Yeast Provides Evidence For Continuous Membrane Theory

Peer-Reviewed Publication

University of Chicago Medical Center

Researchers at the University of Chicago have new evidence to support a controversial theory about tiny intracellular structures called organelles. Their findings support the theory that certain organelles form an interconnected system where one organelle gives rise to another through outgrowths of its own membrane.

Their discoveries will also shed light on disorders such as Menkes disease and polycystic kidney disease, which are caused by defects in Golgi function.

The researchers studied a particular region of the cell where an organelle called the endoplasmic reticulum (ER) seems to give rise to another organelle called the Golgi apparatus. This process occurs at specific places along the ER called transitional ER (tER) sites.

"Our work strongly suggests that the Golgi apparatus grows directly out of the tER," says Benjamin Glick, assistant professor at the University of Chicago and lead author of the paper in the April 5 issue of the Journal of Cell Biology.

The Golgi apparatus, which consists of a stack of pancake-shaped membranes called cisternae, is responsible for modifying and packaging proteins for export to the cell surface. According to the membrane outgrowth theory, Golgi cisternae are transient structures, with new cisternae constantly being generated at tER sites.

Glick realized he had a unique opportunity to test this hypothesis when he noticed very different-looking Golgi formations in two yeast species: Pichia pastoris, which has the typical coherent stacked Golgi cisternae, and Saccharomyces cerevisiae, or brewer's yeast, which has dispersed individual cisternae scattered throughout the cell.

"We used these two yeasts because they are closely related, yet they have completely different Golgi structures. Saccharomyces is definitely an oddity because almost every other kind of cell has well-organized Golgi stacks. We reasoned that the dispersed Golgi in Saccharomyces might be explained by an unusual organization of the tER," Glick says.
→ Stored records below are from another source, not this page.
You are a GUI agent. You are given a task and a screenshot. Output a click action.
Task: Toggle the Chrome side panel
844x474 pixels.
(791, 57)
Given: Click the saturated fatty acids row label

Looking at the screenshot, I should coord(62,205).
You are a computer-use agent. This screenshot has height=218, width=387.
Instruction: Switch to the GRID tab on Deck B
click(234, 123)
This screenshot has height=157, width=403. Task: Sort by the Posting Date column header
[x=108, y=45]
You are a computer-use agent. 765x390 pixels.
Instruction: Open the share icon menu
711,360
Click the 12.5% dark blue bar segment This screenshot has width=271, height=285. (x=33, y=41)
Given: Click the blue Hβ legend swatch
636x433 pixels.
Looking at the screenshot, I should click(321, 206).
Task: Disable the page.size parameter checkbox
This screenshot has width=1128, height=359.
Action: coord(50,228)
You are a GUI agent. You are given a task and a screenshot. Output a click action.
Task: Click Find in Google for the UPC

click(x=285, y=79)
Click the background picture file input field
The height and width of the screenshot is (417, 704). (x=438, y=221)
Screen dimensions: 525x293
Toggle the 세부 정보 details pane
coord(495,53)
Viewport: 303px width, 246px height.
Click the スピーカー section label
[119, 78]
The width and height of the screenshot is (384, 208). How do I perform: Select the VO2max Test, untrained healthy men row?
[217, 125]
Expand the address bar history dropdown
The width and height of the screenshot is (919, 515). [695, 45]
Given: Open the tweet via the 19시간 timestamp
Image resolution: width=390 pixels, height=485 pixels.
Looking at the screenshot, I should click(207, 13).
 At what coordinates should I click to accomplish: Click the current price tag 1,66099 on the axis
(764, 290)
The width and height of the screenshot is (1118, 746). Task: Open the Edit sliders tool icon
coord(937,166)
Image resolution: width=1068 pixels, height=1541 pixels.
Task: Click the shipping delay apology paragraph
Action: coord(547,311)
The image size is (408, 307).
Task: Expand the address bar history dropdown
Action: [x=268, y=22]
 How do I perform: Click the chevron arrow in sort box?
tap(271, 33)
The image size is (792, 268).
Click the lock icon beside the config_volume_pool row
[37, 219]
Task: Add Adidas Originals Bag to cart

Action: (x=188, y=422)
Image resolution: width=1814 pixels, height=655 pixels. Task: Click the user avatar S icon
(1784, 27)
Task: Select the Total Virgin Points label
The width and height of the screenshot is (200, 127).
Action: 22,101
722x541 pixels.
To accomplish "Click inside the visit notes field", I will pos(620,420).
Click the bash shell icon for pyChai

Glick and his team created a fluorescent protein that specifically marks tER sites and introduced it into Pichia and Saccharomyces cells. The result was striking. A single Pichia cell has a small number of tER sites, each giving rise to a Golgi stack. But in Saccharomyces, the entire ER lights up with the fluorescent marker, indicating that Saccharomyces lacks well-defined tER sites, and that Golgi cisternae can therefore arise from any place along the ER.

Glick is not sure why Saccharomyces has a delocalized tER and a dispersed Golgi. "This strange organization might somehow be beneficial for this yeast. Or it might just be an accident of evolution. At this stage we're still guessing," he says. "But we can take advantage of the differences between the two yeasts to uncover the mechanisms that produce tER sites."

Like Pichia, mammalian cells have discrete tER sites that give rise to Golgi cisternae. By using yeasts as a model system, the researchers hope to arrive at a broad understanding of how Golgi stacks are formed and maintained.